Pela primeira vez Tom vira o Sol depois da explosão. O visor do capacete aguentava bem a radiação e ele pôde ver a imensa esfera laranja ocupando cerca de 30 graus da visão. Seu traje não suportaria muito mais aquele bombardeio de radiação eletromagnética. O braço mecânico do guindaste levou o Ícaro para fora e assim que estava uns 15 metros da Prometeu, Tom destravou o braço do guindaste e o satélite foi solto no espaço.

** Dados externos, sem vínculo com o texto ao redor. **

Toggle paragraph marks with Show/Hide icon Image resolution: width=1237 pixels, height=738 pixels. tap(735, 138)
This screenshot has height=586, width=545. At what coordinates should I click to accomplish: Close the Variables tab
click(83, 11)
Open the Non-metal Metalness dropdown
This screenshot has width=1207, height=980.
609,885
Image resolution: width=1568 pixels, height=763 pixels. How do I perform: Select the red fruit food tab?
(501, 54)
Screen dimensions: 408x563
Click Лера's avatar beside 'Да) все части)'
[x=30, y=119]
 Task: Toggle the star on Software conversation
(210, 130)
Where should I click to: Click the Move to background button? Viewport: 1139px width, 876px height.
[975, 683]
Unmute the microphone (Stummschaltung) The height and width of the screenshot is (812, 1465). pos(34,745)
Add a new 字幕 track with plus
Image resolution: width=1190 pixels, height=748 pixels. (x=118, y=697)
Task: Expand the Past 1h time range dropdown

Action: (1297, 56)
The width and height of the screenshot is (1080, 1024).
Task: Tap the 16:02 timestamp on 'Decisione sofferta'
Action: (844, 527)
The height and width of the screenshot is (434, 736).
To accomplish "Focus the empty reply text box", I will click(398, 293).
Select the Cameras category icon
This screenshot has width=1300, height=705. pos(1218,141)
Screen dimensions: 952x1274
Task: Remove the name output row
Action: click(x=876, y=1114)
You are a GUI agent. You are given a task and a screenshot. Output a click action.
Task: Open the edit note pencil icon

Ele não tinha muito tempo, seu corpo já começava a arder e a integridade do traje já estava comprometida. Tom, fazendo um esforço supremo, usou um cabo de aço previamente preso ao satélite para o alcançar nessa breve travessia no vácuo absoluto. Finalmente, após segundos que pareceram eras geológicas, entrou pela porta - que na verdade não era uma porta e sim uma escotilha de manutenção - e cortou o cabo com seu maçarico laser de bolso prendendo a respiração para não danificar o casco refratário do Ícaro. Rezando e cruzando os dedos - apenas em sua mente, pois isso é impossível dentro de uma luva de traje espacial -  ligou o pequeno rádio farol que já estava dentro do satélite e fechou a escotilha, prendendo-a internamente usando um leve cabo de aço fazendo um torniquete em alguma parte  da estrutura interna do Ícaro. . Tom só conseguia ficar de cócoras dentro do satélite, acendeu a lanterna do capacete e verificou a vedação interna.
 
Tudo parecia em ordem. Tom teria que ficar pelo menos 2 semanas naquela posição até que o satélite desse a volta no Sol e fosse expelido pela gravidade solar de volta à Mercúrio (pelo menos era isso que seus cálculos lhe dissera). Suando muito, bebeu um grande gole de água no canudo do capacete e mordeu as 3 cápsulas de hipersono que mantivera embaixo da língua desde de que colocara o traje. Só assim teria oxigênio suficiente para aquelas duas semanas em órbita, enquanto o pequeno Ícaro terminasse parte de sua volta sobre o inferno solar "abaixo" e novamente fosse expelido pelo estilingue gravitacional para longe da estrela e finalmente fosse resgatado pelas naves de resgate vindas de Mercúrio.


... E foi o que aconteceu.



Márcio Delgado
Conto originalmente escrito em 2000. Revisto em 2014. Portanto, as semelhanças com o filme "Sunshine" de 2007 são meras coincidências. A escolha do nome da nave, também por motivos óbvios, não tem qualquer relação com o filme  "Prometheus" de 2012.